Lo dice con forza la sottosegretaria alla Salute, Sandra Zampa, sulla base di una ricerca completata nei giorni scorsi che indicava in 239 i casi di Covid-19 riscontrati nell’intero sistema di accoglienza. Ora bisognerà aggiungere quelli dell’ex caserma Serena di Treviso, con 305 immigrati quasi tutti positivi al Covid (per la maggior parte richiedenti asilo e nessuno arrivato di recente in Italia via Lampedusa o dalla tratta balcanica), e soprattutto applicare con rigore le Linee guida per queste realtà e più in generale per i soggetti fragili, come i senza dimora, i Rom e chi vive nei ghetti, approvata dal ministero il 31 luglio, col via libera del Cts.

Si tratta di un documento di 54 pagine elaborato dall’Istituto Nazionale per la promozione della salute delle popolazioni migranti e per il contrasto delle malattie della Povertà. «Per Treviso – aggiunge la Zampa che ha la delega per immigrati, povertà, fragilità – occorrerà capire che è successo. Se non hanno lavorato bene, non hanno controllato». Ma, ripete, «trovo triste umanamente, colpevole politicamente, usare il Covid contro gli immigrati. Lo dico non solo come esponente politica avversaria della Lega, ma anche come sottosegretaria alla Salute, perché la tutela della salute della collettività passa attraverso la tutela di ogni persona a prescindere da razza o religione».

Partiamo dai dati.

I casi di Covid nelle strutture di accoglienza – Cas, Siproimi, Cara, Msna – sono stati 239, distribuiti in 68 strutture, in 8 regioni, 2 in media a provincia. Quasi tutte le strutture con almeno un caso si trovano al Nord. Negli insediamenti informali non ci risultano casi. Non c’è, dunque, differenza con gli italiani, gli immigrati non si ammalano di più o di meno. Non c’è nessuna ragione di preoccupazione. Ora però il caso di Treviso fa emergere qualche falla. La vicenda conferma la necessità e l’urgenza di dare indicazioni stringenti agli operatori e ai migranti affinché siano rispettate norme rigorosissime nelle comunità di accoglienza. È evidente che, proprio come accaduto nelle Rsa, la comunità “chiusa” si può trasformare a velocità grandissima in un focolaio. È come buttare un fiammifero dentro un mucchio di legna.

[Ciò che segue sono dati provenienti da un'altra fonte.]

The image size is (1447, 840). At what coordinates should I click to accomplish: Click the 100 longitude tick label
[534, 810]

Le linee guida cosa indicano?

Linee guida erano già state fatte per tutti i gruppi che hanno condizioni di vita comuni e hanno bisogno di tutela proprio per questo. E vale anche per i centri di accoglienza. Ad esempio sottolineando come il sovraffollamento rende questi luoghi più pericolosi.

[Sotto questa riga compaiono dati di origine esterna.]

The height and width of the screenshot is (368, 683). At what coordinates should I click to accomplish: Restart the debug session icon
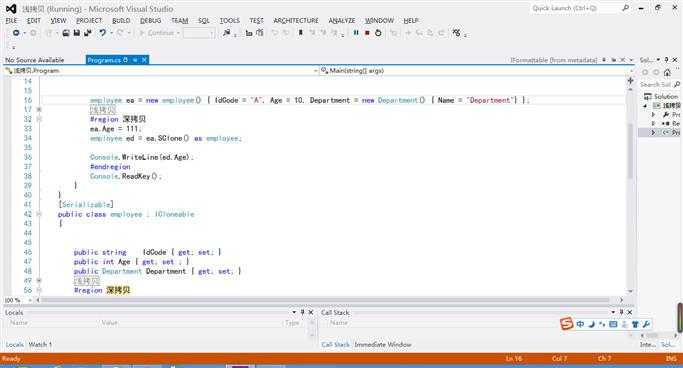(378, 33)
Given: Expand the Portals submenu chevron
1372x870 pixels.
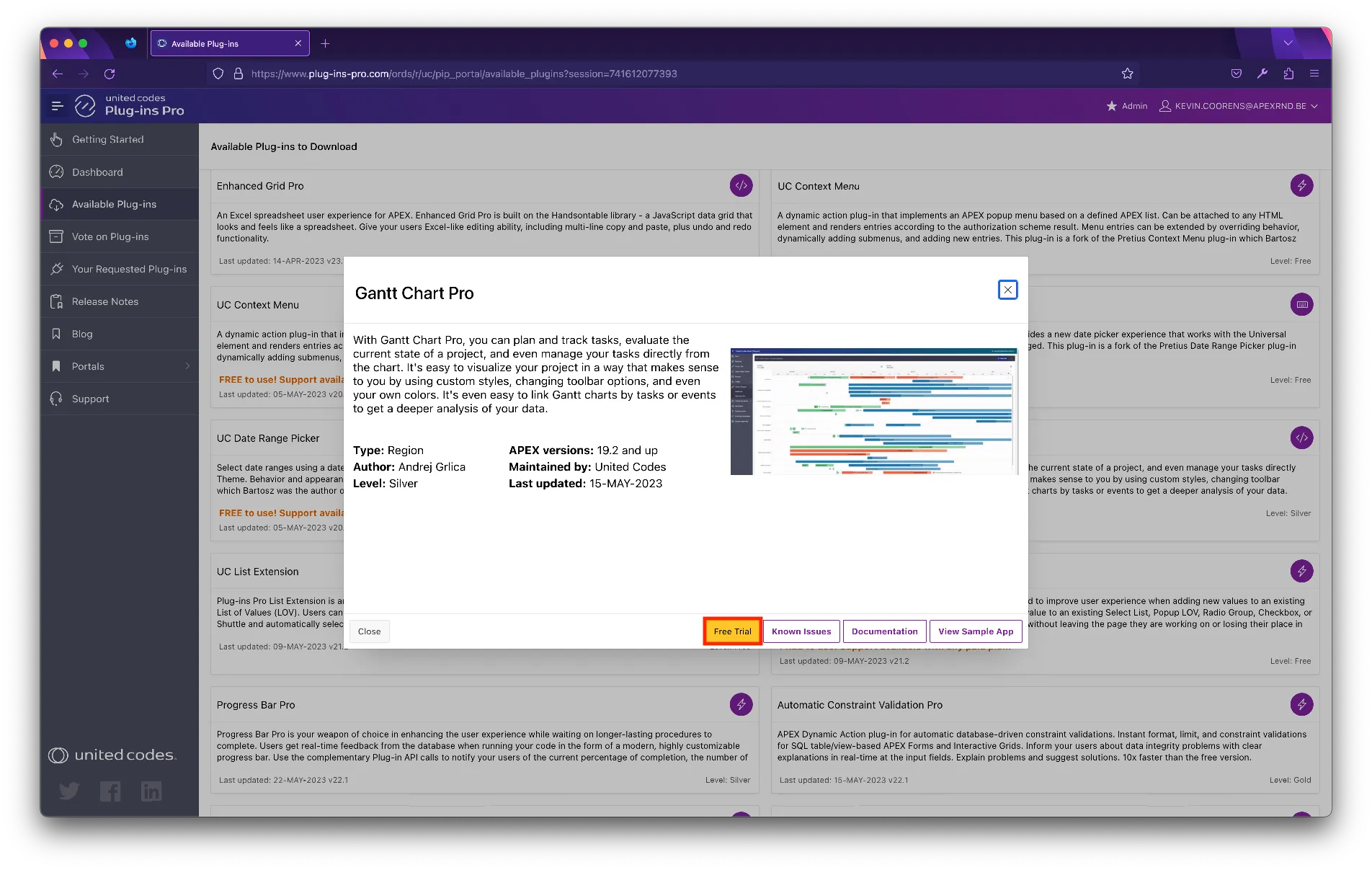Looking at the screenshot, I should [187, 366].
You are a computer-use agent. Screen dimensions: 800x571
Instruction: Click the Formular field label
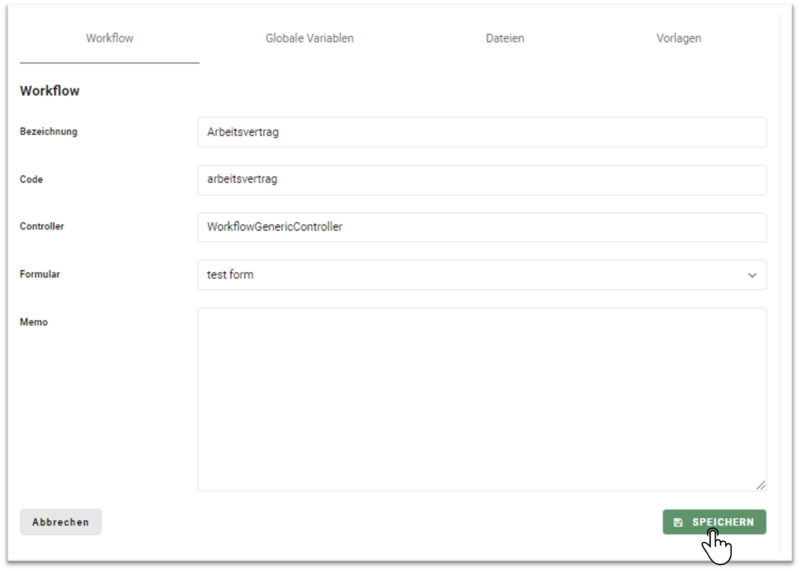click(40, 275)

Ma il documento non si occupa solo di immigrati.

Lo abbiamo allargato anche alle persone con vulnerabilità estrema che hanno bisogno di essere avvicinate con grande attenzione. Non solo per il doveroso rispetto dei diritti umani di ciascuno, ma anche perché è un modo per tutelare insieme a loro tutti quanti.

E in che modo?

Sono persone che rischierebbero di diventare portatori e che non sono in grado di rivolgersi al Sistema sanitario nazionale. Il lockdown ce li ha messi sotto gli occhi. Roma era abitata solo da queste persone completamente abbandonate a se stesse e per fortuna raggiunte dall’aiuto delle associazione di volontariato.

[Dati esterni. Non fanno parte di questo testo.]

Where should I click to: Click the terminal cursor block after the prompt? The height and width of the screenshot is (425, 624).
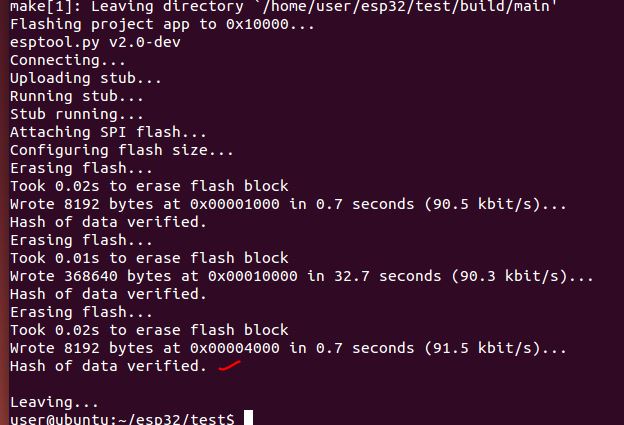[249, 418]
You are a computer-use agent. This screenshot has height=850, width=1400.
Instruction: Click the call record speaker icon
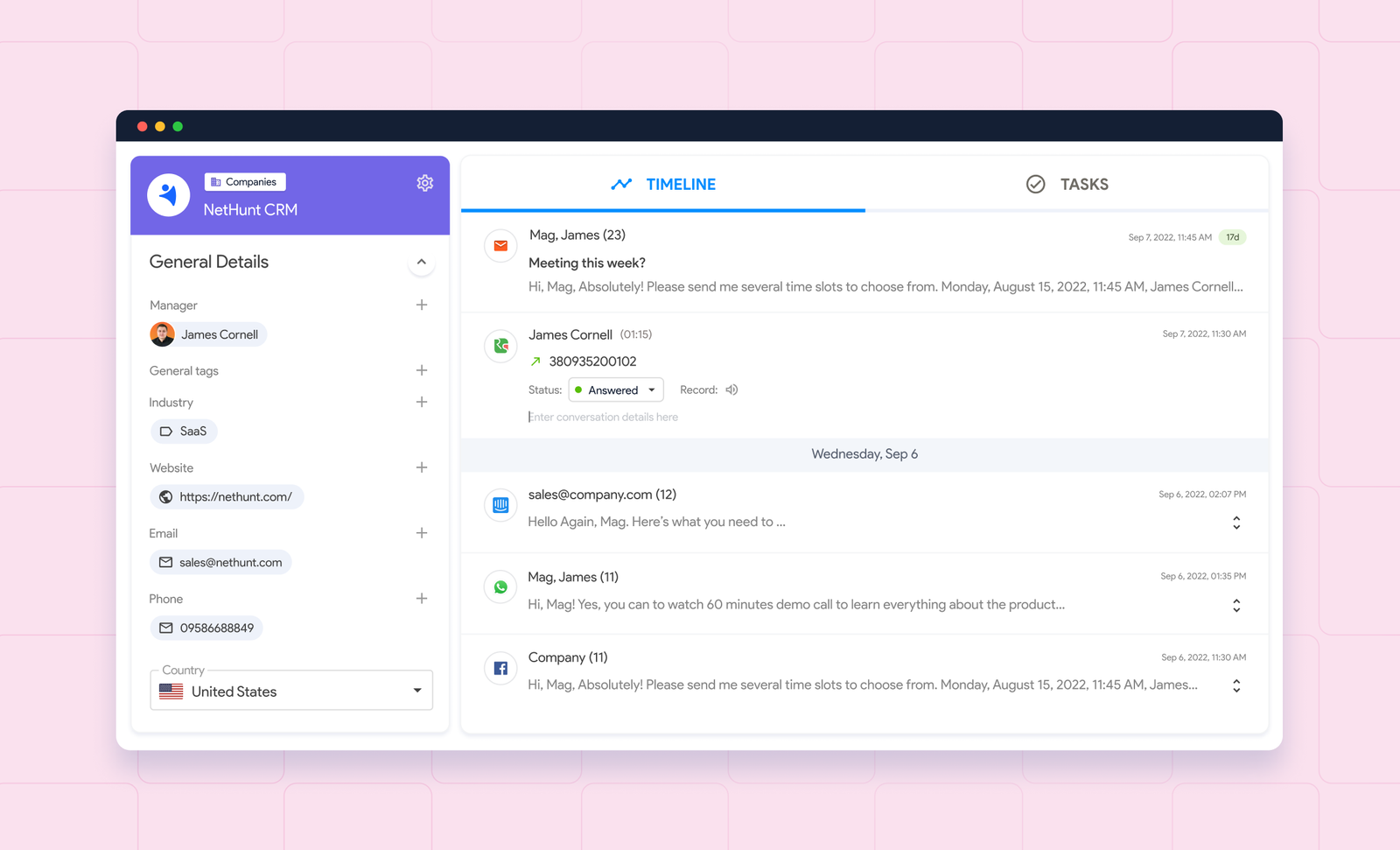coord(732,390)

Cosa prevede il documento per loro?

Dovremo fare in modo di raggiungerle, ci dovremo attrezzare più e meglio e lo stiamo già facendo. Soprattutto avvalendoci del Terzo settore che è quello che ha più da dirci, perché è in continuo contatto con loro, e ha elasticità, rapidità, efficacia nel muoversi più del livello istituzionale. Abbiamo aperto un confronto e il documento è suscettibile di modifiche.

Non è un po’ tardi?

Sì, avremmo dovuto pensare prima a rispondere a queste persone. Per il rispetto della loro salute e di quella collettiva. Noi vogliamo che ci sia la massima trasparenza sui dati e al tempo stesso la presa in carico e la certezza che le persone che in qualche modo entreranno in contatto con la popolazione residente in Italia siano non contagiose. Le stesse cautele devono valere per entrambi, è una forma di reciprocità con cui si aumenta la sicurezza.

Intanto i cosiddetti decreti sicurezza stanno facendo finire per strada tante persone.

Più gente è per strada e più c’è pericolo. La salute passa attraverso la prevenzione e il controllo. Più hai cura di loro e più hai cura di tutta la comunità. Più crei invisibili e più produci illegalità e al tempo stesso insicurezza della salute, soprattutto di fronte a una pandemia.